Who else here can't stand watching the "old" people at work hunt and peck through the keys on the keyboard? C'mon guys, get with the program. Computers aren't going anywhere, and there's nothing in your job description that says, "Does not need to learn new skills after age 50."
People sometimes ask me how I got to be so fast with a computer. (For example, I love keyboard shortcuts, and can usually breeze through Windows Explorer quickly to get to a specific file without bothering with the mouse at all.)
My main reason is simply impatience. I know exactly what I need, and exactly where how to get to it, but it's a matter of getting the instructions into this damn machine through a sluggish decades-old interface. So I'm going to find the quickest way of doing it.

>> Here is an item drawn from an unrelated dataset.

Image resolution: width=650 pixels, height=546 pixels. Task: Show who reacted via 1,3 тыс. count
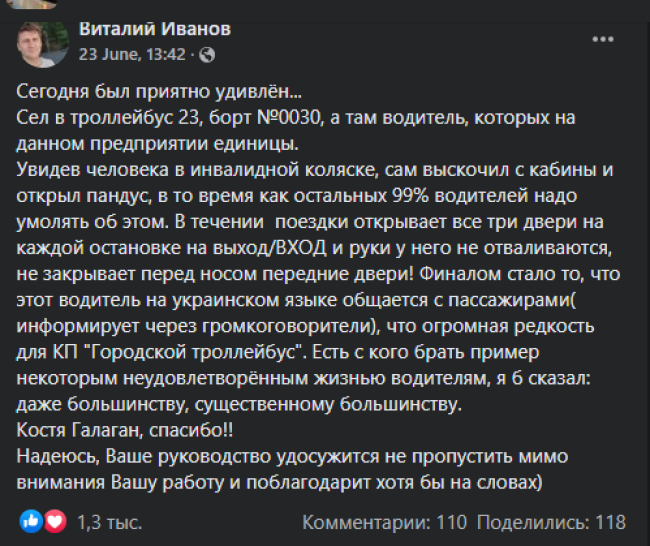(x=110, y=522)
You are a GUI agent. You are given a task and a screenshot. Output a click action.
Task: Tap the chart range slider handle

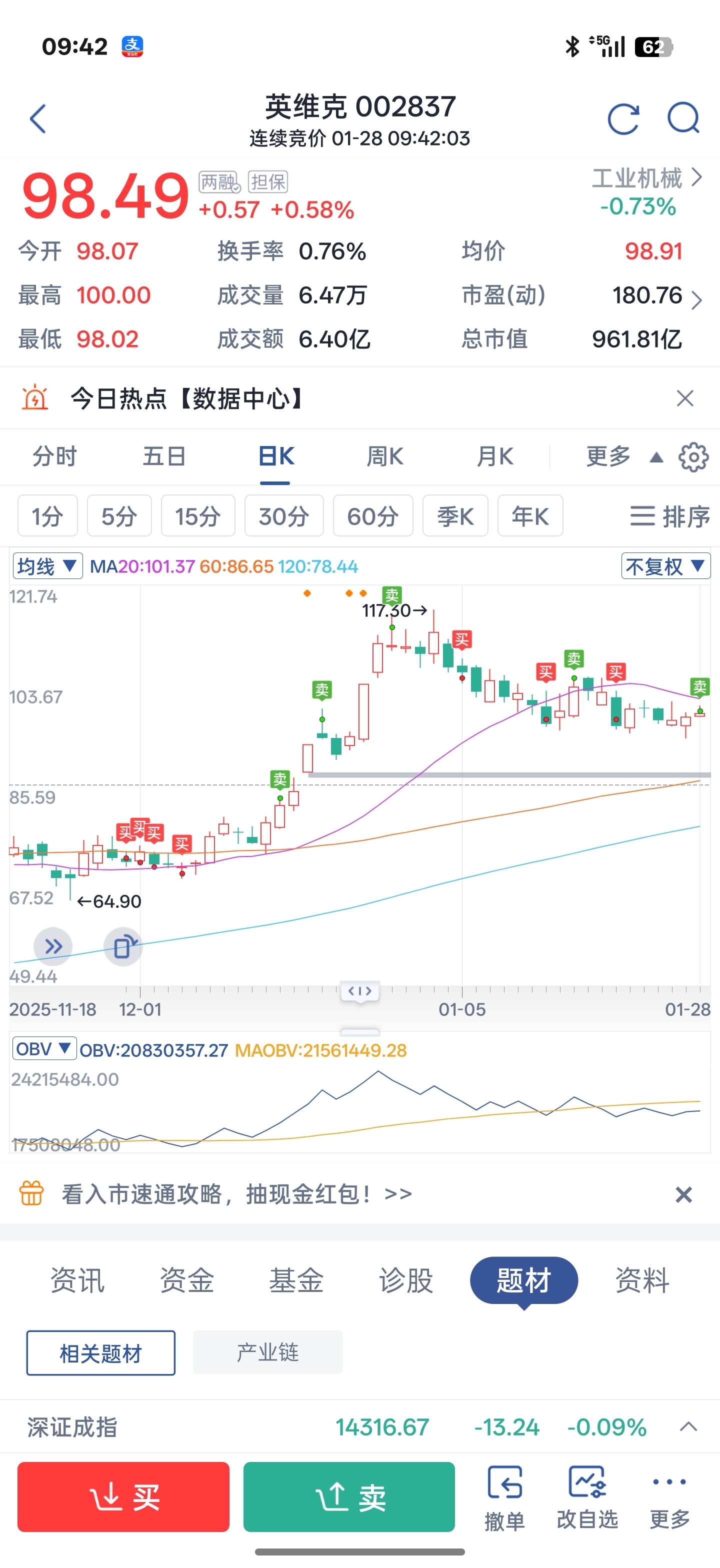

Using a keyboard applies here too. It has buttons, and they are in the same place, and perform the same function that they've performed for the past few years. I guess I don't see how you can use a machine
constantly all day every day, and still fail to become proficient at using it. I could understand if you only had to type something for 2 minutes every other day, but constant use every day? Understandably, some (many?) programs don't have intuitive ways of doing things, and appear to have been designed by
severely autistic, or possibly just sadistic, individuals.
But the keyboard is consistent. Same buttons, same place, same functions, all the time.
Different priorities, I suppose. My motivators are my impatience with the interface, but also just a general desire for efficiency.